When she made that statement to the Southern Oral History Program Collection, Rita Samuels was all of 29 years old. But already she appeared to know precisely what she was doing and how she’d get it done.

In the previous 10 years she'd been secretary to Fred C. Bennette at the Southern Christian Leadership Conference. She'd been with the Rev. Martin Luther King on many of his epochal marches and speeches, including the 1965 march from Selma to Montgomery. During the time of the interview above, she was the first black woman to serve on the staff of a Georgia governor, in this case Gov. Jimmy Carter.

“Nobody in the black community knew who Jimmy Carter was,” said Henrietta Antoinin, Samuels’ close friend for over a half century. “It was Rita who introduced him to Coretta King, Daddy King, Andy Young, John Lewis and all the others. After that, black people everywhere rallied around Carter.”

Read the AJC’s special work on remembering MLK Jr. here.

It’s almost impossible crystalizing Samuels’ career. She’d later serve as a consultant on Carter’s White House Staff in 1977. She was a confidant of nearly every major Atlanta civil rights leader, and in the words of longtime Channel 2 Action News television anchor Monica Kaufman Pearson, “She was just as strong willed as they were.”

She founded a number of women’s organizations while tackling issues ranging from women’s rights to civil rights, voting rights and politics.

“She chewed out Zell Miller something awful when he turned Republican,” Antoinin said.

Rita Jackson Samuels, 72, died of congestive heart failure March 27. Visitation is 6 to 8 p.m. April 6 at Gregory Levett & Sons Funeral Home, 4347 Flat Shoals Parkway, Decatur. The funeral is noon, April 7, at the historic Ebenezer Baptist Church, 407 Auburn Ave NE, Atlanta.

Within hours of her death, tributes began pouring in, including the Rev. Jesse Jackson, who told The Atlanta Journal-Constitution, “She has been a freedom fighter for all of her life and she will be missed.”

Former Atlanta Mayor Andrew Young told the AJC, “[Samuels] was one of the joys and inspirations of the civil rights movement. If anything was wrong, she could cuss you out and straighten you out and make you laugh and not feel any hard feelings about it.

“She was always trying to fight for women and for people who were not appreciated,” he added … “There was not a political campaign of mine that she did not find a way to give support.”

Through The Carter Center, former President Jimmy Carter issued this statement: “Rosalynn and I are deeply saddened to learn of the death of Rita Samuels. She was a trailblazer and a highly effective public servant. She was committed to making the world a better place for others. I am deeply grateful for her service during my years as governor and president.
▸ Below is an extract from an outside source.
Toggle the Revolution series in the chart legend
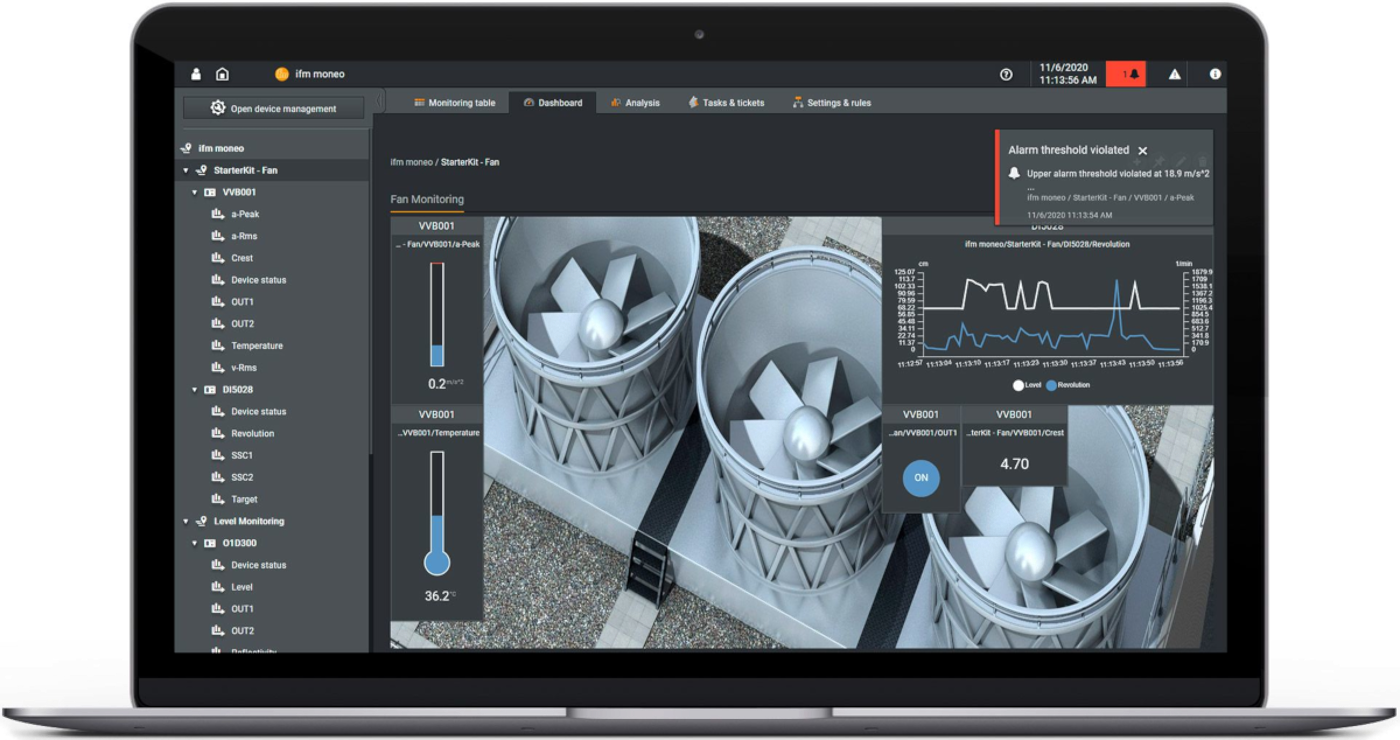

We extend our condolences to her family and friends.”

When Carter was governor, Samuels encouraged him to erect a portrait of the Rev. Martin Luther King — and later 19th-century African Americans Bishop Henry McNeal Turner and Lucy Craft Laney — inside the state Capitol.

“I remember driving to the ceremony when they were going to hang Dr. King’s portrait,” Antoinin said. “When I got to the Capitol, the Ku Klux Klan was picketing outside. I was afraid to get out of the car, so I drove to a pay phone and was able to reach Rita. She told me, “Just get over here cause I’m gonna come out there and meet you myself.’ “

Later on, Samuels founded and became executive director of the Georgia Coalition of Black Women, whose primary focus was on registering black women to vote. Then for the last 20 years the Samuels-created Women Flying High has been helping black women land major contracts with the city and state.

Among other endeavors, she started a girls computer camp, a “Women in Government Internship Program” and also commissioned the writing of biographies for every Georgia first lady, which are housed in the state archives.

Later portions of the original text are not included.